Given problem:
Reproduce the entries below line for line, changing nothing.

Material supplied:
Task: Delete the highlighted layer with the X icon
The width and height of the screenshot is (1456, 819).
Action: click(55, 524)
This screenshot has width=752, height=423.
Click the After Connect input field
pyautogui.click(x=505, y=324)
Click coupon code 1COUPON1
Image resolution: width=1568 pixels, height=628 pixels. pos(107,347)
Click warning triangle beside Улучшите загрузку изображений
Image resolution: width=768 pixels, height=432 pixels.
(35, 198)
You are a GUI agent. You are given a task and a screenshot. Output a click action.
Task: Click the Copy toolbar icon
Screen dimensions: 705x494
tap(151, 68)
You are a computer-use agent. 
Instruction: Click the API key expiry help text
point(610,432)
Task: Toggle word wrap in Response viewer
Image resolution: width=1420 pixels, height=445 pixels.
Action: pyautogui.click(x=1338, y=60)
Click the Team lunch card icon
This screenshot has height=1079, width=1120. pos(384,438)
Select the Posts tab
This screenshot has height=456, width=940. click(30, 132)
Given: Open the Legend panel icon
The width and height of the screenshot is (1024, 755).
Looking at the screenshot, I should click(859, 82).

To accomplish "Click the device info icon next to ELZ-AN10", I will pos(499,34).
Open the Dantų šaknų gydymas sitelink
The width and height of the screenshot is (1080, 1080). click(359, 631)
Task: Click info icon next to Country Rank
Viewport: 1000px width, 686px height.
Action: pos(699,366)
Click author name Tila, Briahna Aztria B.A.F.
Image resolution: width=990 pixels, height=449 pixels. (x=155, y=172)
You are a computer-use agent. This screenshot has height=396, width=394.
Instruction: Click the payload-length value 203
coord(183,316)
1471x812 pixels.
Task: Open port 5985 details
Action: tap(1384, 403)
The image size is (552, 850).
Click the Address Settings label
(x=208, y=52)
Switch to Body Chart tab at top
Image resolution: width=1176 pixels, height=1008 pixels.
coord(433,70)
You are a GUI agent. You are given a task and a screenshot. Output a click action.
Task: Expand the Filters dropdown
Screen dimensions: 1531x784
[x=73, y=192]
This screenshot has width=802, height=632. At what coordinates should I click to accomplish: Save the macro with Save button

Written response:
Task: Delete the highlighted layer with the X icon
The width and height of the screenshot is (1456, 819).
Action: click(55, 524)
This screenshot has width=752, height=423.
Click the After Connect input field
pyautogui.click(x=505, y=324)
Click coupon code 1COUPON1
Image resolution: width=1568 pixels, height=628 pixels. pos(107,347)
Click warning triangle beside Улучшите загрузку изображений
Image resolution: width=768 pixels, height=432 pixels.
(35, 198)
You are a GUI agent. You are given a task and a screenshot. Output a click action.
Task: Click the Copy toolbar icon
Screen dimensions: 705x494
tap(151, 68)
You are a computer-use agent. 
Instruction: Click the API key expiry help text
point(610,432)
Task: Toggle word wrap in Response viewer
Image resolution: width=1420 pixels, height=445 pixels.
Action: pyautogui.click(x=1338, y=60)
Click the Team lunch card icon
This screenshot has height=1079, width=1120. pos(384,438)
Select the Posts tab
This screenshot has height=456, width=940. click(30, 132)
Given: Open the Legend panel icon
The width and height of the screenshot is (1024, 755).
Looking at the screenshot, I should click(859, 82).

To accomplish "Click the device info icon next to ELZ-AN10", I will pos(499,34).
Open the Dantų šaknų gydymas sitelink
The width and height of the screenshot is (1080, 1080). click(359, 631)
Task: Click info icon next to Country Rank
Viewport: 1000px width, 686px height.
Action: pos(699,366)
Click author name Tila, Briahna Aztria B.A.F.
Image resolution: width=990 pixels, height=449 pixels. (x=155, y=172)
You are a computer-use agent. This screenshot has height=396, width=394.
Instruction: Click the payload-length value 203
coord(183,316)
1471x812 pixels.
Task: Open port 5985 details
Action: tap(1384, 403)
The image size is (552, 850).
Click the Address Settings label
(x=208, y=52)
Switch to Body Chart tab at top
Image resolution: width=1176 pixels, height=1008 pixels.
coord(433,70)
You are a GUI agent. You are given a task and a screenshot. Output a click action.
Task: Expand the Filters dropdown
Screen dimensions: 1531x784
[x=73, y=192]
This screenshot has width=802, height=632. At what coordinates should I click to accomplish: Save the macro with Save button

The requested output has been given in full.